Longmont City Council, Tuesday night, voted 5-2 for an ordinance that requires local restaurants that serve children’s meals to offer healthy beverages as the default option.
A majority of council members said the ordinance would have little or no economic impact on local restaurants while promoting healthy alternatives to sugary soft drinks.
The ordinance “doesn’t make any big changes for anybody and doesn’t cause an expense for anybody,” said Councilmember Marcia Martin.
Councilmember Joan Peck also said the ordinance is not an example of government overreach, as some critics have said. “We’re here to protect the health and safety of citizens,” Peck told the council.
Government has done the same when it requires seat belts, no smoking areas, stop signs and speed limits, she said. “We’re not saying you cannot give your children anything on the menu. That is your choice.”
Mayor Brian Bagley and Mayor Pro Tem Aren Rodriguez voted against the ordinance. Rodriguez said the city needed more time to promote and educate the public about the new law.
Bagley said he wants more parents to educate their children about better food choices and local governments should not legislate food decisions, Bagley told the council.
“Society has to do a helluva lot more and as parents, but not the government,” Bagley said.
The healthy beverages ordinance is backed by St. Vrain Healthy Kids and Healthy Longmont as well as Boulder County Public Health as a way to reduce the negative impact of surgery beverages on childhood obesity, according to a city staff report.
The draft ordinance makes healthy beverages — water with no added sugar, dairy milk or non-dairy milk substitute with no added sugar — the default beverage with advertised children’s meals, the staff report states.
The ordinance does not prohibit a restaurant’s ability to sell, or a customer’s ability to purchase, any other beverage that is available if requested by the purchaser of the children’s meal, the staff report states.
Members of the Boulder County Sugary Drinks Youth Committee asked the city council in May to support the ordinance and to increase access to healthy beverages at local schools and recreation centers.
They also presented research that indicated soft drink companies actively target low-income and minority youth to boost sales.
City staff, in June, reached out to restaurant owners and the general public to let them know about the proposal and to gauge their opinions about the ordinance.
The city received 297 total responses (292 in English, five in Spanish) while nine responses were from restaurant owners, the staff report states.
Five restaurant owners indicated they support the ordinance while four owners did not support the measure.
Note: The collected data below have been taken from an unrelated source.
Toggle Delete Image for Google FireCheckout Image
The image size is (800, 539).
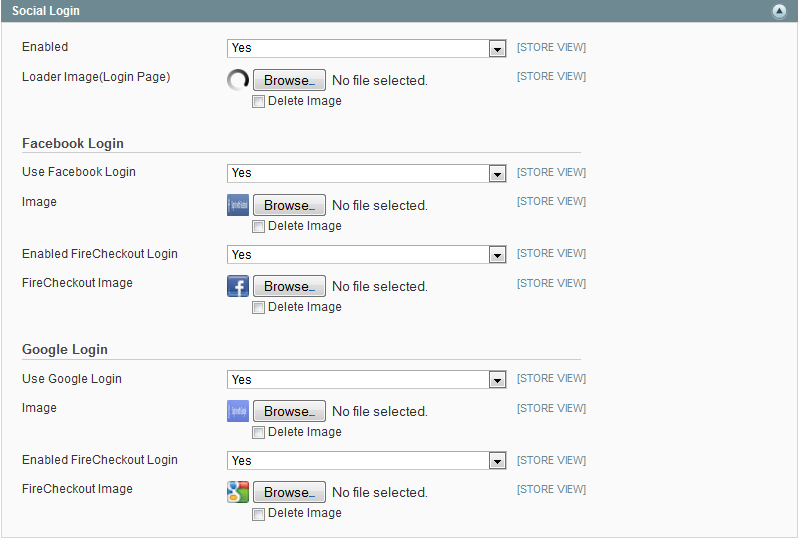pos(259,514)
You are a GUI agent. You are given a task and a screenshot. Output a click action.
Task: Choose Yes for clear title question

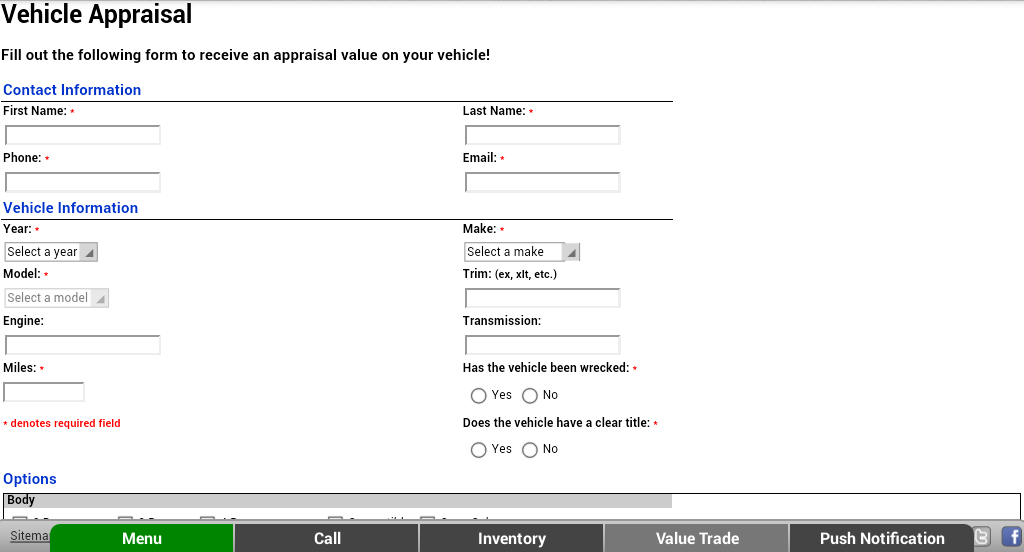click(x=479, y=449)
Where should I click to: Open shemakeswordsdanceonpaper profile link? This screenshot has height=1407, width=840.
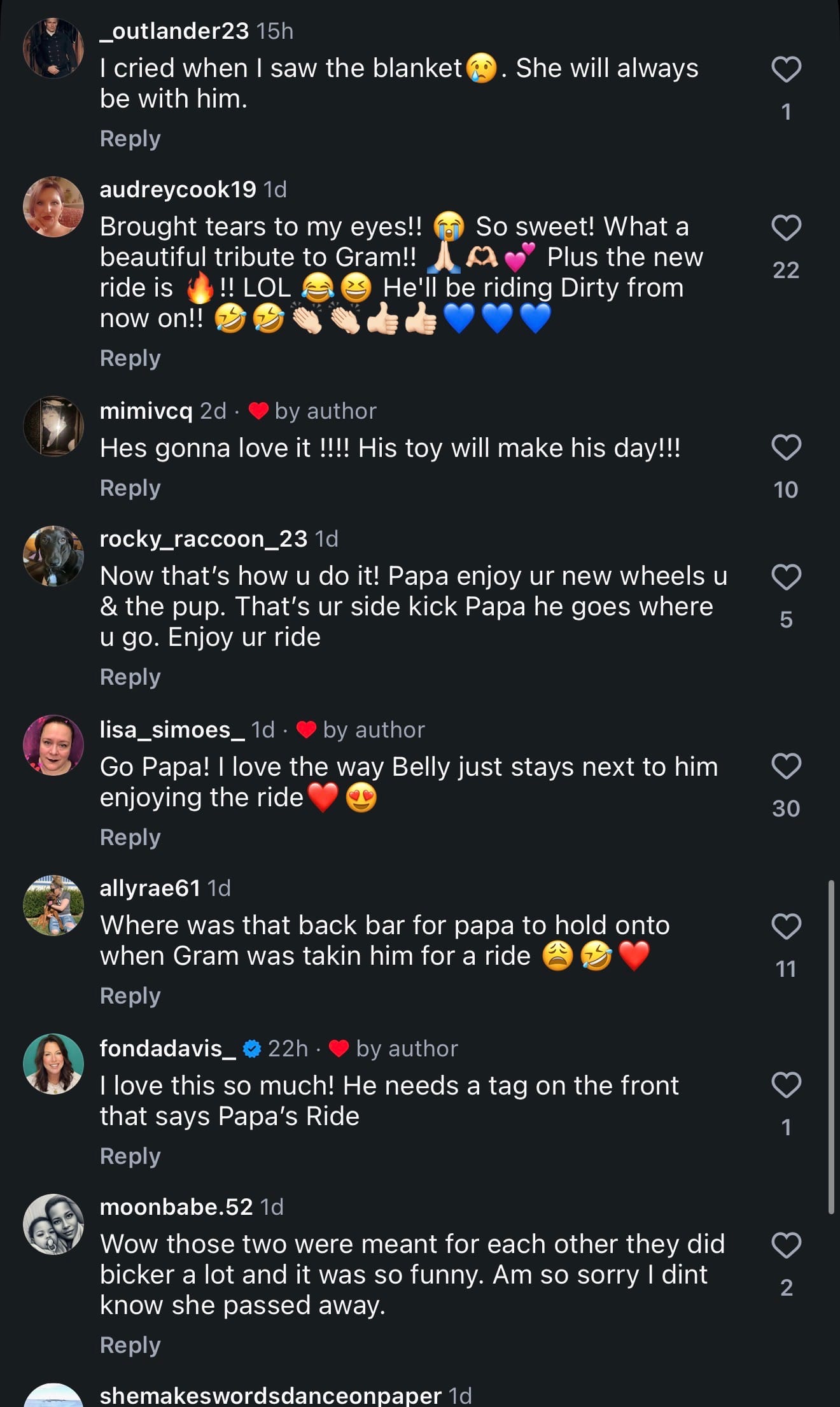coord(270,1396)
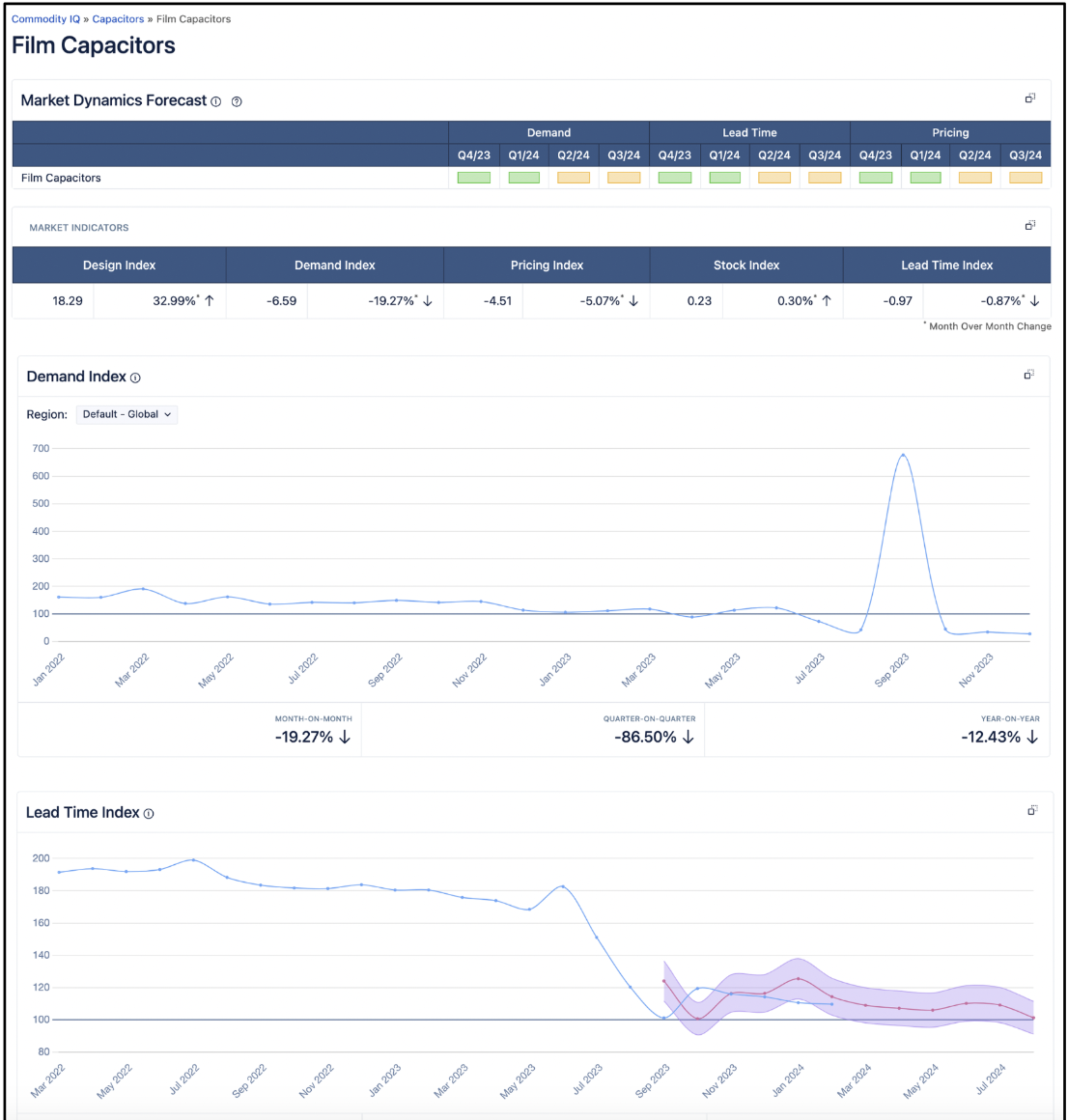1068x1120 pixels.
Task: Click the Lead Time Index info icon
Action: [149, 814]
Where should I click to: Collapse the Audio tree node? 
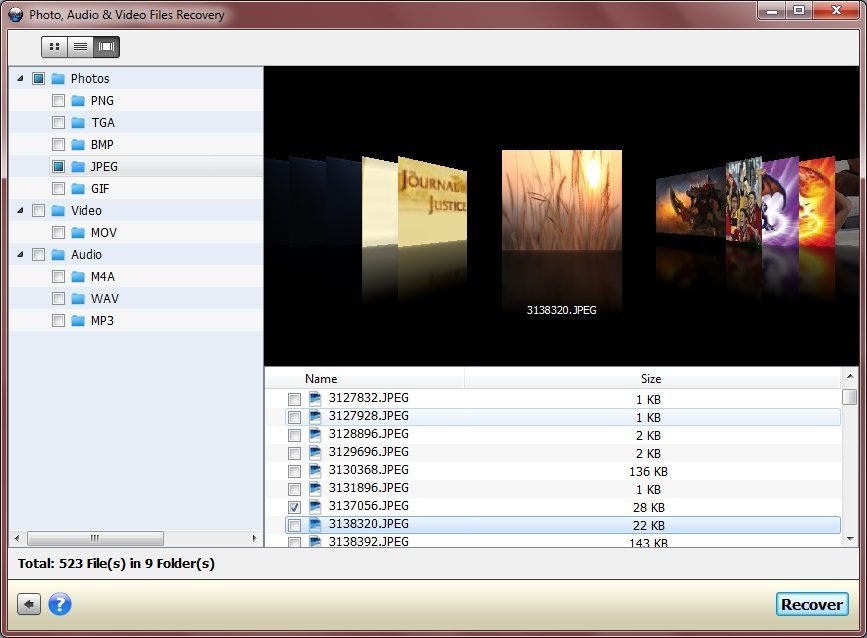20,255
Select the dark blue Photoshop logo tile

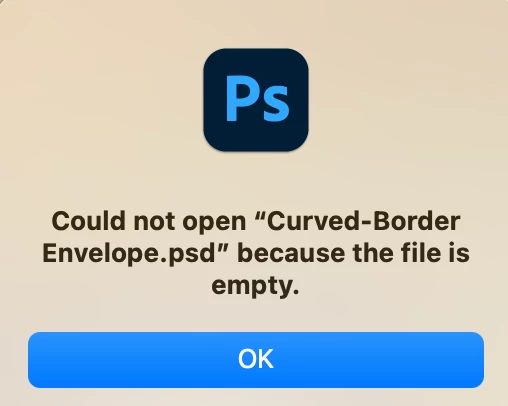click(x=256, y=100)
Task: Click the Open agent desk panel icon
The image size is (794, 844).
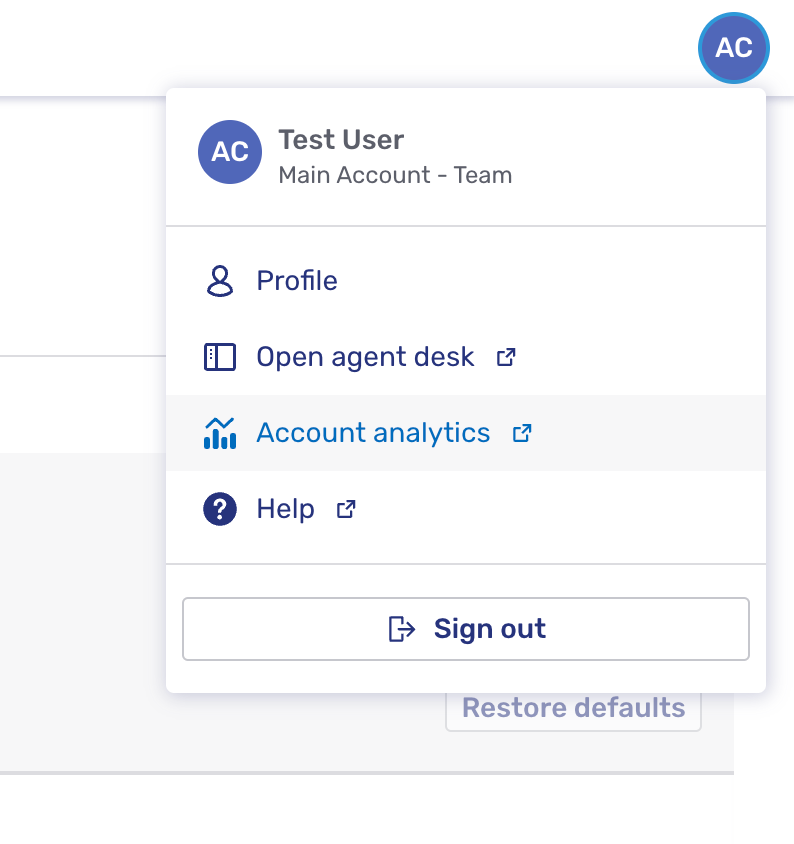Action: pyautogui.click(x=218, y=356)
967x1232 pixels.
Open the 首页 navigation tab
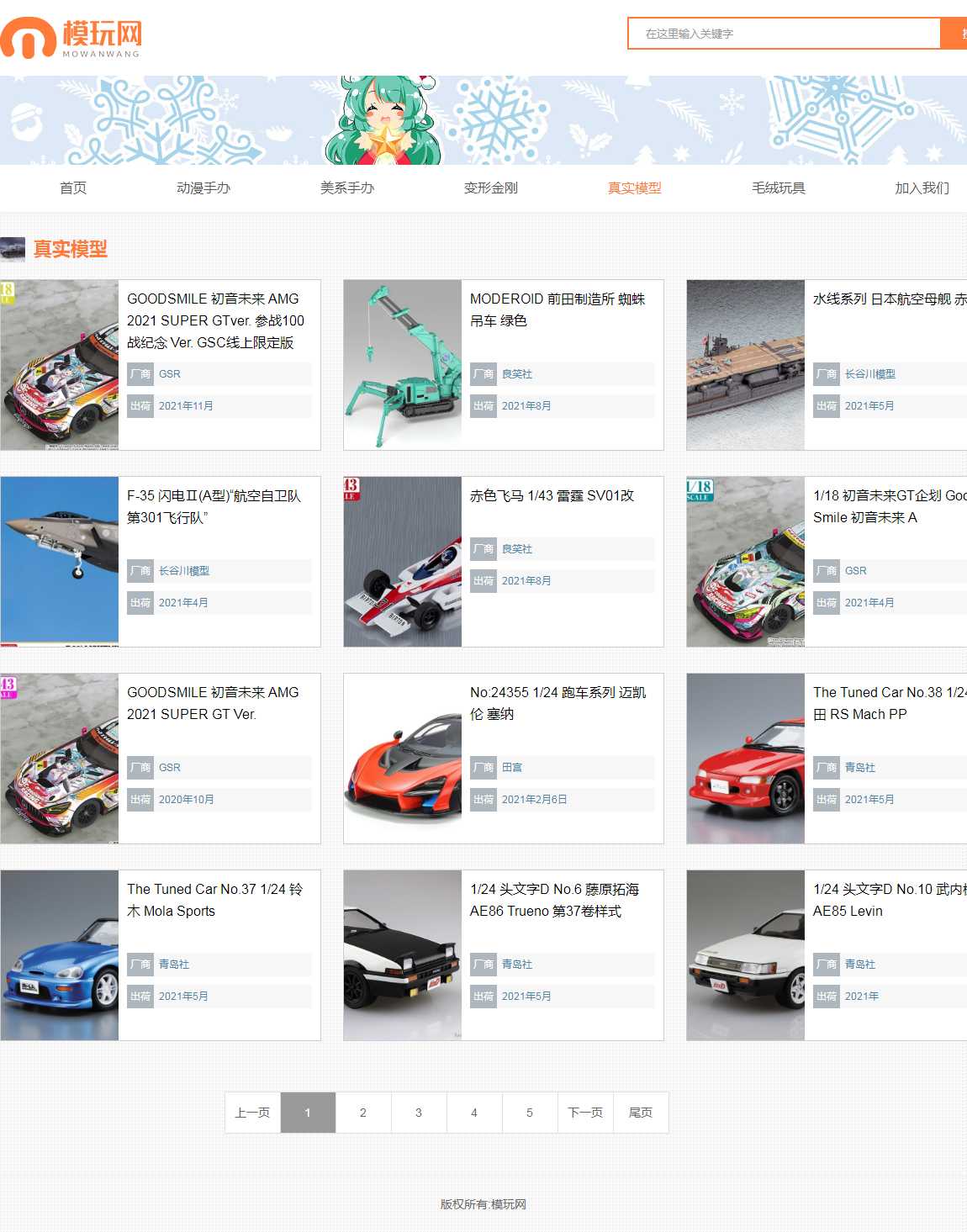click(x=73, y=188)
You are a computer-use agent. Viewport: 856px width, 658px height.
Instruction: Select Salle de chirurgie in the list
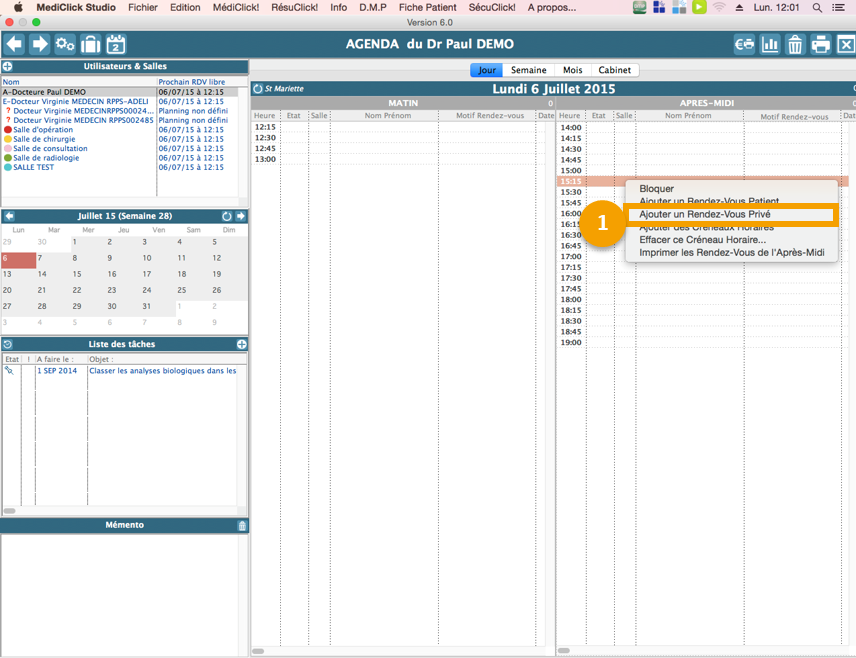(x=46, y=139)

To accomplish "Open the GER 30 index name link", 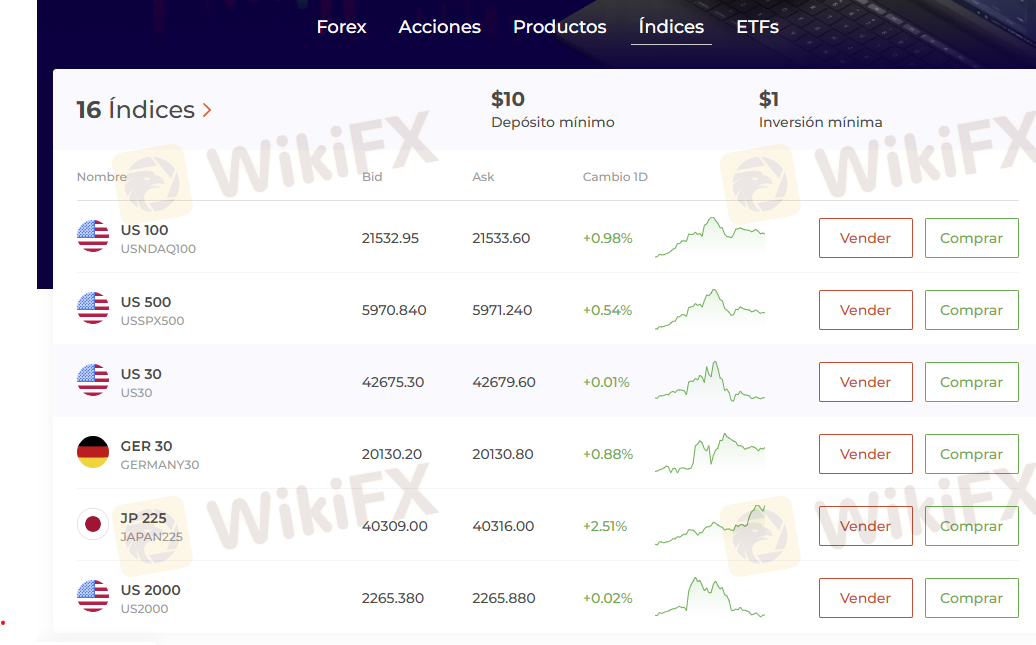I will click(x=146, y=446).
Among community members, 46% supported the measure and 54% opposed it, the report states.
Supporters who answered the survey said the ordinance would be a small “thing” that can help reduce obesity and that it would be a simple way to create big change.
Detractors said the city has no right to regulate how people raise their children and the ordinance “infringes on our freedom, is overreach, and micromanaging,” the staff report states.